15.11.2016

Management and Measurement of CSR-Performance: The CSR-Evaluator

A few years ago, LEIZ researchers developed a Corporate Social Responsibility (CSR) Evaluation and Management Tool (CSR Evaluator) in order to examine the requirements and challenges of CSR measurement in business. In 2016, LEIZ conducted a further evaluation of the tool’s performance and its practical efficiency and effectiveness. Using topical measurement concepts for CSR & Shared Value, this evaluation placed a special emphasis on greater consideration of stakeholder interests in the economic decision-making processes.

The CSR Evaluator itself focusses on the recording and analysis of CSR investments for five stakeholder groups: employees, partners, customers, society at large, and shareholders. For the survey testing the CSR-Evaluation and Management Tool and its contributions to business requirements, 51 companies – SMEs as well as multinationals operating in different economic sectors – participated in the study. Companies applied and/or commented on the instrument while also taking part in workshops conducted by the project team. In the follow-up stage, a subsequent study was designed to capture and verify resulting findings.

The results of the empirical study indicate that data availability is one of the fundamental challenges of managing and measuring CSR. Collecting CSR-related monetary data is difficult for companies because of, inter alia, delimitation problems and the complexity of the organizational structure.
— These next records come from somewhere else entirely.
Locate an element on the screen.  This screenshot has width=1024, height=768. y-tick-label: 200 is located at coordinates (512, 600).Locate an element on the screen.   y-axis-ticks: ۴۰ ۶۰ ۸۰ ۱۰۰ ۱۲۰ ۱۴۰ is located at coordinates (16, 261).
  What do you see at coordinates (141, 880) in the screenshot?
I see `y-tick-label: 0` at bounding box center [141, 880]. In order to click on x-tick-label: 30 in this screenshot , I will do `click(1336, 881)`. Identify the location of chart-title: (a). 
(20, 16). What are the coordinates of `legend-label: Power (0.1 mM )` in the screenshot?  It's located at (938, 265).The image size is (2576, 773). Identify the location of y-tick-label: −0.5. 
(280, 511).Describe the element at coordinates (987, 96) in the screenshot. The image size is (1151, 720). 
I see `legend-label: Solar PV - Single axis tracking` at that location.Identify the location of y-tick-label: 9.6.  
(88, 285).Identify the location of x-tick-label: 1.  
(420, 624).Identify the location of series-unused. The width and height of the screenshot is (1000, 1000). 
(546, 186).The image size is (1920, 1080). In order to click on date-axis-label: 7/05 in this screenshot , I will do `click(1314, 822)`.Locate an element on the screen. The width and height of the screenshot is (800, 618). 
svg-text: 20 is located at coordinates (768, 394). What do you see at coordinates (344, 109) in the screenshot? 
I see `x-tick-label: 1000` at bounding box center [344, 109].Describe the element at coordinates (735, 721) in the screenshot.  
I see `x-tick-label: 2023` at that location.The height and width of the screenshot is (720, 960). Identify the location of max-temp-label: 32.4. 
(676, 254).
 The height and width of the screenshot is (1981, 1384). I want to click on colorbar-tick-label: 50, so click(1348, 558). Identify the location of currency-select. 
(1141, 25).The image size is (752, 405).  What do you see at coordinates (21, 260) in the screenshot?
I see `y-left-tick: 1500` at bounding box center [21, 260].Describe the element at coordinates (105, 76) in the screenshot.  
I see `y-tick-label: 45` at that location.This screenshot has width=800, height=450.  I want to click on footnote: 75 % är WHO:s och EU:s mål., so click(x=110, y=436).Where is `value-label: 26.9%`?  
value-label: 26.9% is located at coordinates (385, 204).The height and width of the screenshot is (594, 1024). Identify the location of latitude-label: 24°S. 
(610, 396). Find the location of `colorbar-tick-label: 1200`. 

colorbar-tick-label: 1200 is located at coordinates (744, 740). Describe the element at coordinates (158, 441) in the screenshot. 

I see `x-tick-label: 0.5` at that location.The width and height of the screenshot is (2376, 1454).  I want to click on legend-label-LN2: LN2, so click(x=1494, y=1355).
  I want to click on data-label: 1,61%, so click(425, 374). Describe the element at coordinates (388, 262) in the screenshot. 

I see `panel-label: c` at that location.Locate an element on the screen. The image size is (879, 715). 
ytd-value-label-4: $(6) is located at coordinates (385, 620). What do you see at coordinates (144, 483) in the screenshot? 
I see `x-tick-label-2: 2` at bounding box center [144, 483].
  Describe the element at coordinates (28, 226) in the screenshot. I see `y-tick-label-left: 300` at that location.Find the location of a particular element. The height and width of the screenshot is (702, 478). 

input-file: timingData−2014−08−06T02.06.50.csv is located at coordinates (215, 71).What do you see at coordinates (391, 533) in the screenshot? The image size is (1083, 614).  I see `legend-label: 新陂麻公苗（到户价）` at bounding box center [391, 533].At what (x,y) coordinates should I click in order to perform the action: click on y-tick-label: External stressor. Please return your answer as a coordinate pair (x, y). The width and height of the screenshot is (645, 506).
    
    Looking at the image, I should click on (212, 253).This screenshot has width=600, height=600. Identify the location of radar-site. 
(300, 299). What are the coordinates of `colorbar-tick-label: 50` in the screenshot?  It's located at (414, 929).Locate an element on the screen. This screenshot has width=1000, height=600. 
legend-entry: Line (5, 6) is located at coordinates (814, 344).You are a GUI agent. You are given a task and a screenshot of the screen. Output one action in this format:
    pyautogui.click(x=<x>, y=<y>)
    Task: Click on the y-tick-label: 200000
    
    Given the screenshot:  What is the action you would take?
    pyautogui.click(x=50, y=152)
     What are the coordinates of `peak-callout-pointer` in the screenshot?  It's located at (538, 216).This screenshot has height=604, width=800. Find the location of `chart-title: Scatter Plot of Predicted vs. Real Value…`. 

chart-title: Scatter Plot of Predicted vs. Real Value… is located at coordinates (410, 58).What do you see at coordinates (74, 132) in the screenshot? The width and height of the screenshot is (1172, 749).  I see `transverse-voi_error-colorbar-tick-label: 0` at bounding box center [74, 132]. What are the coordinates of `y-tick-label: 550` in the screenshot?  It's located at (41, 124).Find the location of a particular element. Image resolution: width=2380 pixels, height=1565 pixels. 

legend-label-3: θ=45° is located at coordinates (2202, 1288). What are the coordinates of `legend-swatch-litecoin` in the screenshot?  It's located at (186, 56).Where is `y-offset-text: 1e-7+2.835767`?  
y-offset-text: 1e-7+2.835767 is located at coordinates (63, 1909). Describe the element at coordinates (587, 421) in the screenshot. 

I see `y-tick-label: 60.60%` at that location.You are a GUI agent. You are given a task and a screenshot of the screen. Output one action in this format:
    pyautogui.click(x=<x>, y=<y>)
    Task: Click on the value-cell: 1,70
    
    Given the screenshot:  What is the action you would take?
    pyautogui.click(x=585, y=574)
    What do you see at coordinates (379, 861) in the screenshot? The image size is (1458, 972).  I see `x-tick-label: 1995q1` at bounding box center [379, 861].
This calls for innovative management IT systems addressing delimitation problems in combination with a systematic integration of existing procedures of management accounting.

Aside from data availability as one challenge of managing and measuring CSR, empirical findings indicate that the strategic advancement of CSR in companies is subject to a continuous CSR learning process. This process informs individual and organizational decision-making in order to integrate stakeholder-specific CSR activities (Stakeholder CSR) into core business operations (Core Business CSR). But how exactly can the difference between Stakeholder CSR and Core Business CSR be captured? In our research, we propose to devise an individual and organizational learning process based on the assumption that “shared value creation” (according to M. Porter / M. Kramer) is the result of a poly-dimensional management effort that links the systematic governance of stakeholder resources to the core operations of businesses. The evaluation study takes up this conceptual distinction and discusses the creation of shared value against the backdrop of both approaches: a stakeholder- oriented theory of the firm as well as Michael Porters generic core business concepts of strategy management.